An experimental drug for multiple sclerosis (MS) may repair damaged myelin, findings from a study have shown. The research results will be presented at the American Academy of Neurology’s 67th Annual Meeting.
The Phase 2 study enrolled 82 patients who experienced their first incident of acute optic neuritis. All patients were given high-dose steroids and then randomized to receive either the experimental antibody, anti-LINGO-1, or a placebo once every four weeks (total six doses). Patients were assessed every four weeks for six months with a final visit at eight months. Researchers compared the recovery of optic nerve latency in the damaged eye at six and eight months to the unaffected eye at the start of the study.

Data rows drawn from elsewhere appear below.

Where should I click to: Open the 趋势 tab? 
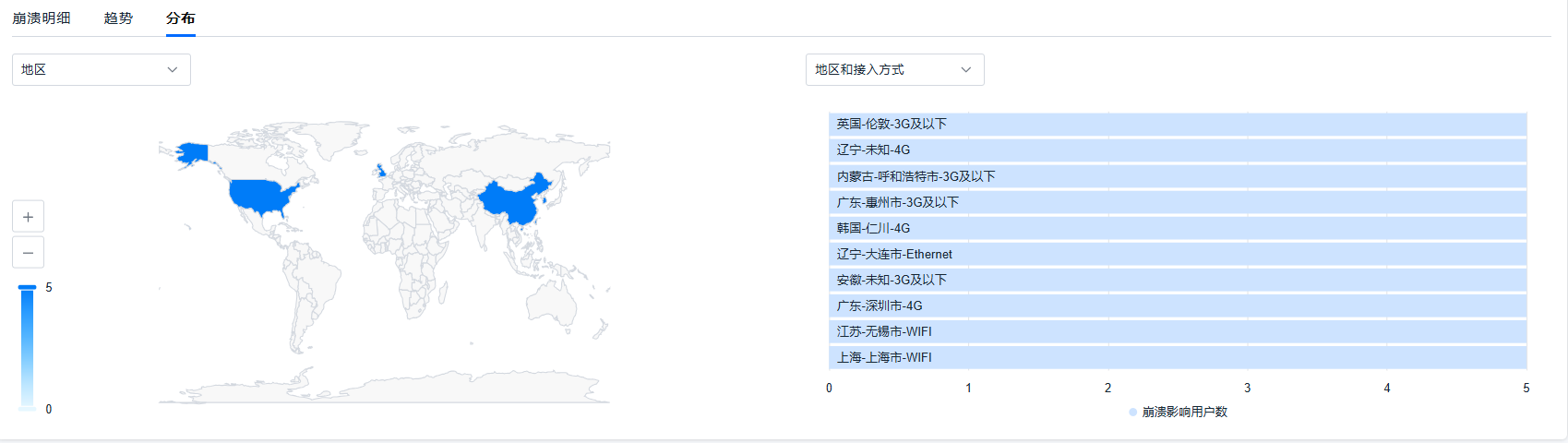118,18
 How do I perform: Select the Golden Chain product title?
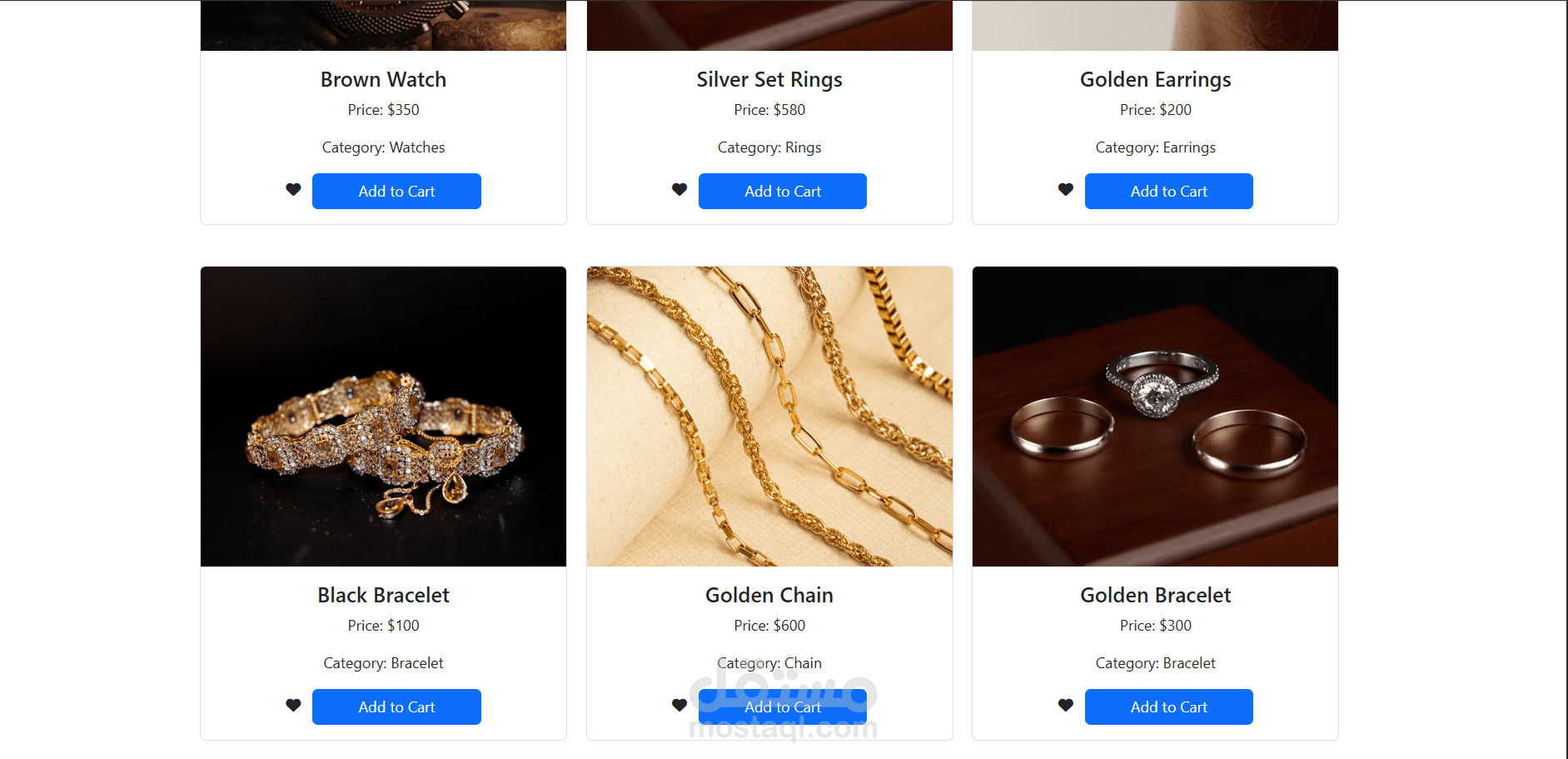769,595
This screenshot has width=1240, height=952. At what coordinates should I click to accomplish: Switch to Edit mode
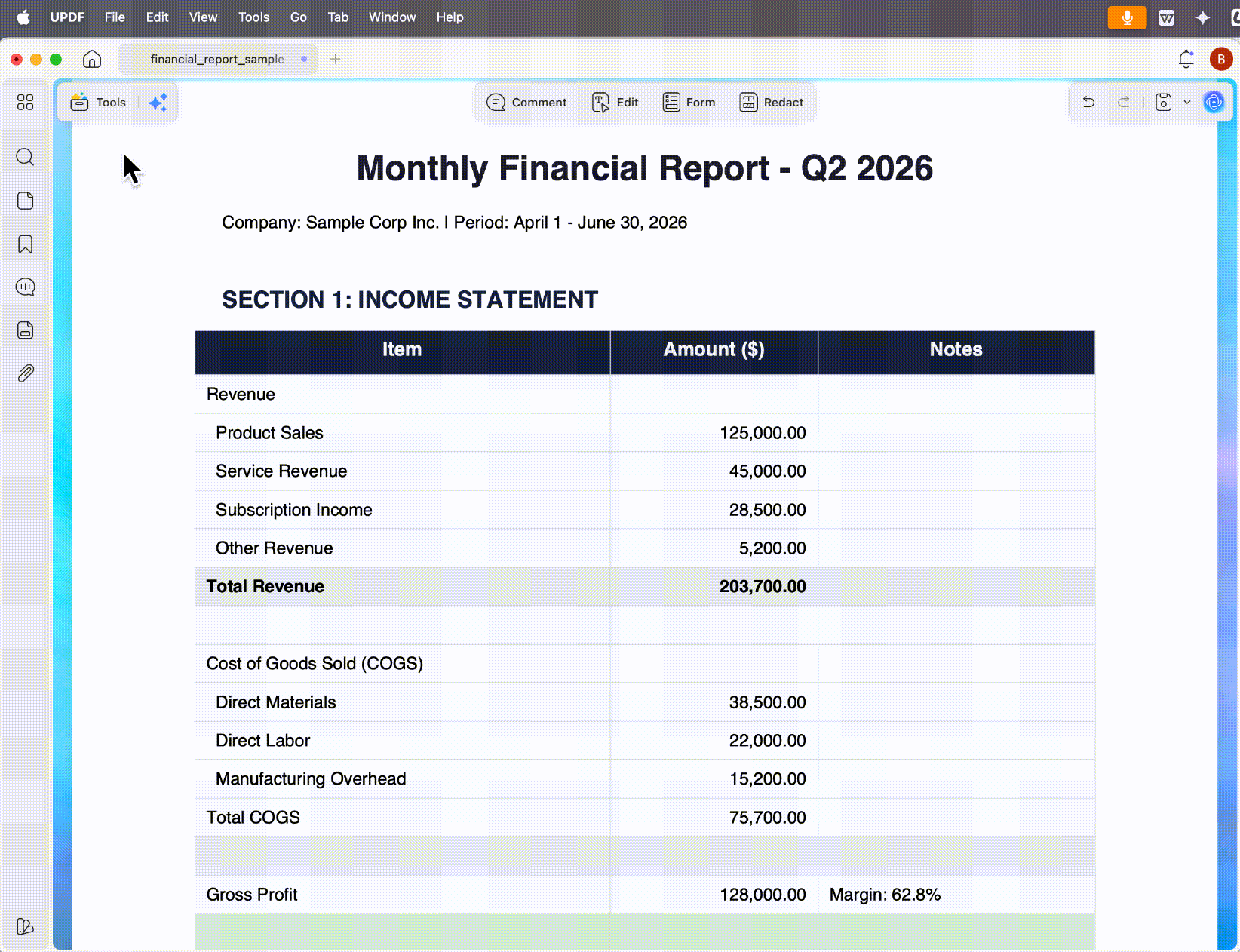[615, 103]
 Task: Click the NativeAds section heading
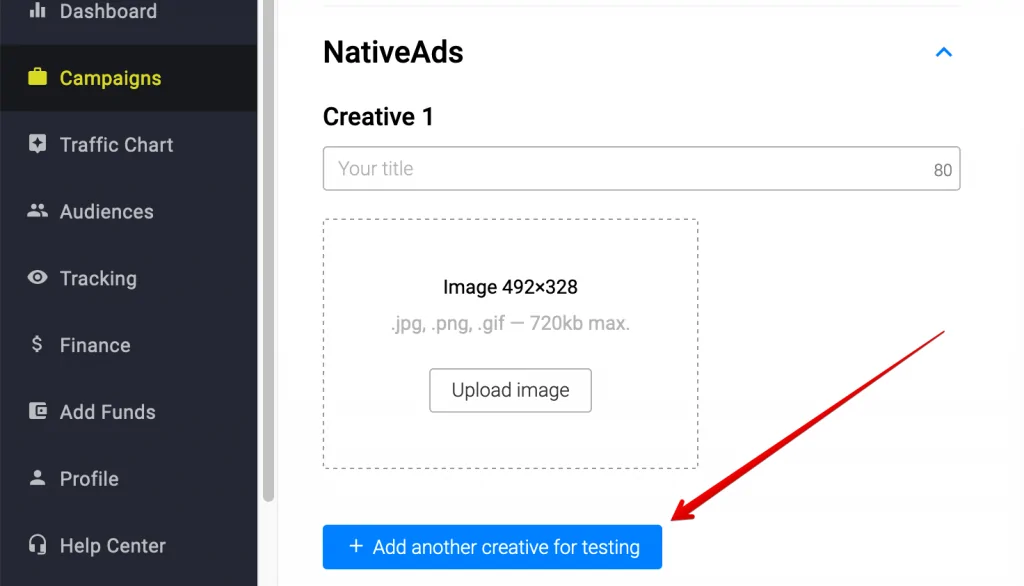pyautogui.click(x=393, y=53)
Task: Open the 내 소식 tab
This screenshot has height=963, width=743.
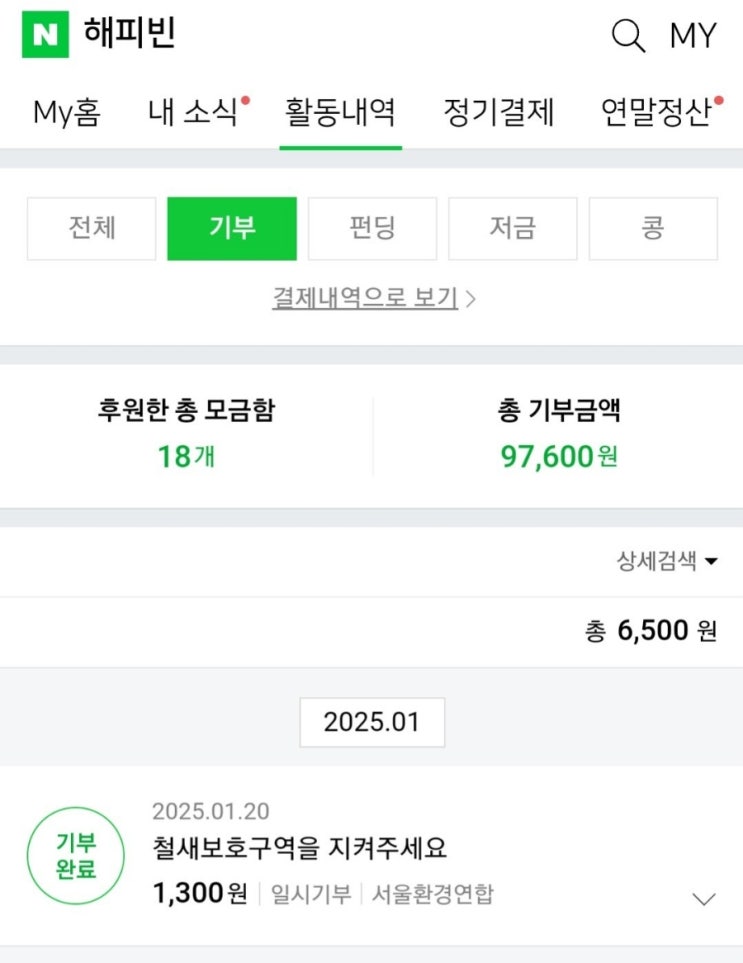Action: point(195,112)
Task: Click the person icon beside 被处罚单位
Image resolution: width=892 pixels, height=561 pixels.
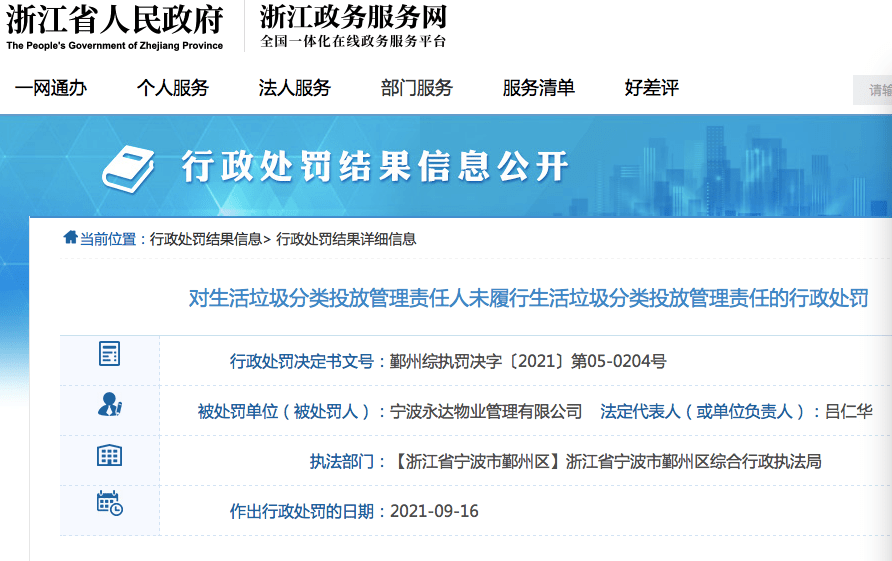Action: (109, 404)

Using the visual evoked potential (VEP) test, patients treated with the experimental drug and those who did not miss more than one dose had significantly improved conduction vs. patients who received placebo. By six months, patients who were treated with anti-LINGO-1, improved an average of 7.5ms (34%) vs. placebo. This effect was sustained through 8 months with an average improvement of 9.13ms (41%) vs. placebo. Also, the amount of patients whose VEP latency improved to normal or nearly normal increased for those treated with the study drug vs. placebo (53% vs. 26%).
A substudy that utilized the multifocal VEP method showed similar treatment effects. Another study of anti-LINGO-1 in patients with MS is ongoing.